Jiddu Krishnamurti (1895 -1986)
Naquit en Inde et fut pris en charge à l’âge de treize ans par la Société théosophique,
qui voyait en lui « l’Instructeur du monde » dont elle avait proclamé la venue.
Très vite Krishnamurti apparut comme un penseur de grande envergure,
intransigeant et inclassable, dont les causeries et les écrits ne relevaient d’aucune religion spécifique, n’appartenaient ni à l’Orient ni à l’Occident, mais s’adressaient au monde entier.
Répudiant avec fermeté cette image messianique, il prononça à grand fracas en 1929
la dissolution de la vaste organisation nantie qui s’était constituée autour de sa personne;
il déclara alors que la vérité était « un pays sans chemin », dont l’accès ne passait par aucune religion, aucune philosophie ni aucune secte établie.
Tout le reste de sa vie, Krishnamurti rejeta obstinément le statut de gourou
que certains voulaient lui faire endosser.

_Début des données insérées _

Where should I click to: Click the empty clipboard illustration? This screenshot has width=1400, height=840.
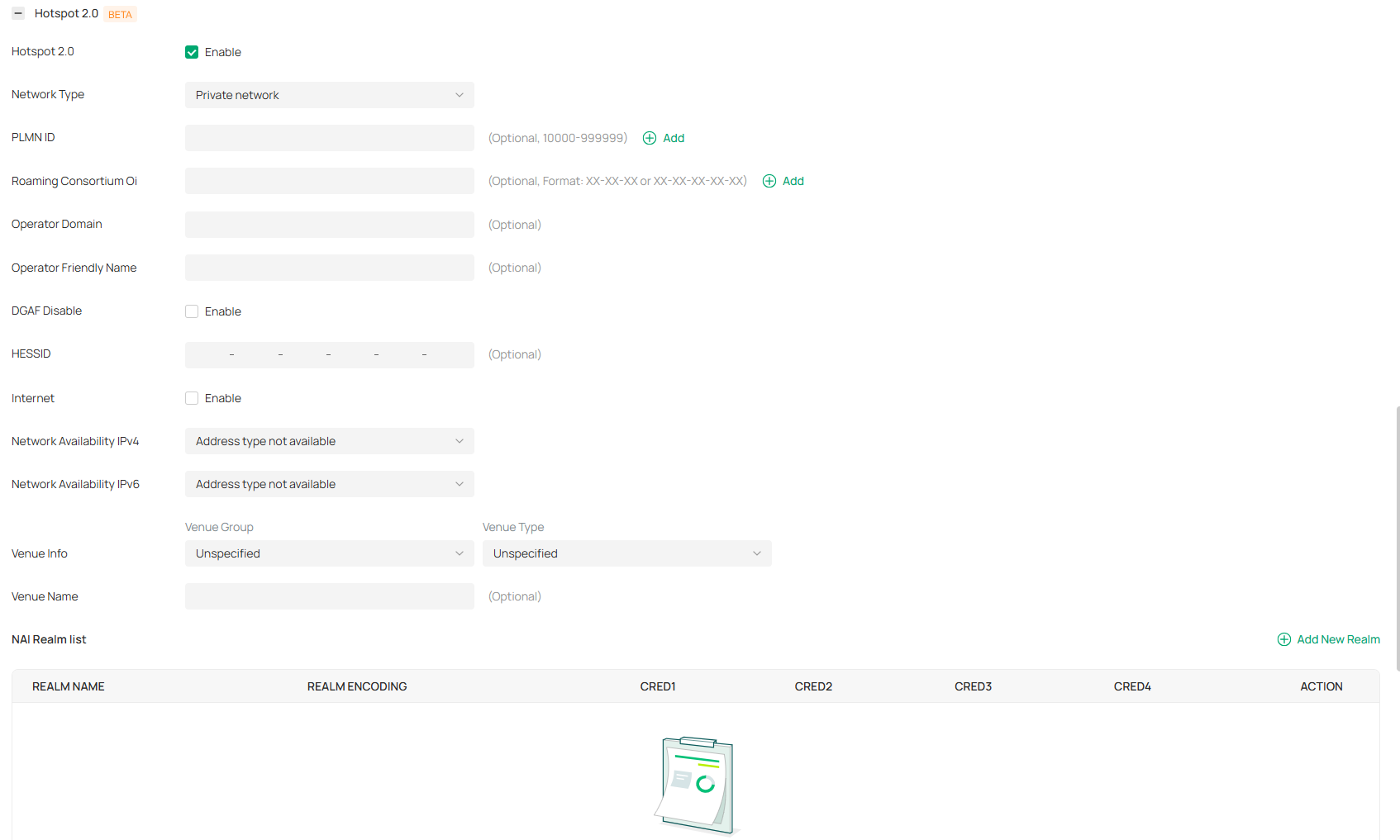696,785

Il ne cessa d’attirer un large public dans le monde entier,
mais sans revendiquer la moindre autorité ni accepter aucun disciple,
s’adressant toujours à ses auditeurs de personne à personne.

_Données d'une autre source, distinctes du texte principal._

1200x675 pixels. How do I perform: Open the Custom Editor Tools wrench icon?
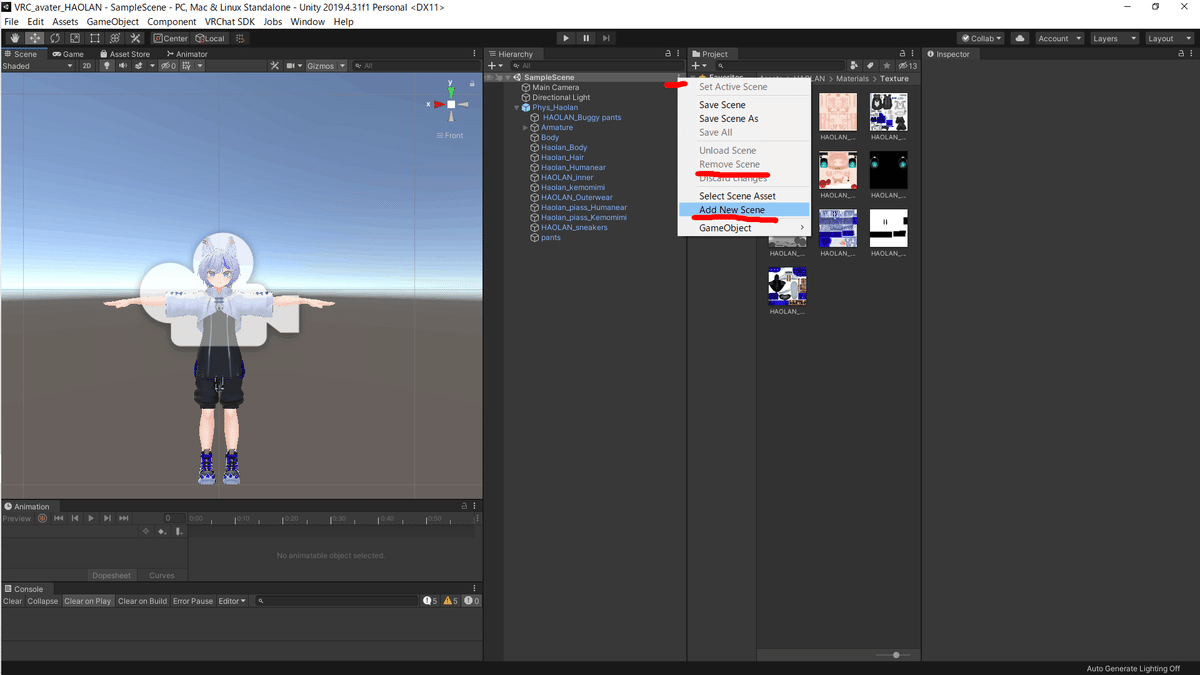135,38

A la base de son enseignement était la conviction que les mutations fondamentales de la société ne peuvent aboutir qu’au prix d’une transformation de la conscience individuelle.
L’accent était mis sans relâche sur la nécessité de la connaissance de soi, et sur la compréhension des influences limitatives et séparatrices du conditionnement religieux et nationaliste.
Krishnamurti insista toujours sur l’impérative nécessité de cette ouverture, de ce « vaste espace dans le cerveau où est une énergie inimaginable ».
C’était là semble-t-il, la source de sa propre créativité, et aussi la clé de son impact charismatique sur un public des plus variés.
Krishnamurti poursuivit ses causeries dans le monde entier jusqu’à sa mort à
l’âge de quatre-vingt-onze ans.
Ses entretiens et dialogues, son journal et ses lettres ont été
rassemblés en plus de soixante volumes.
Question : Jaser de son prochain peut nous aider a nous reveler a nous
mêmes et nous apprend beaucoup de choses concernant autrui.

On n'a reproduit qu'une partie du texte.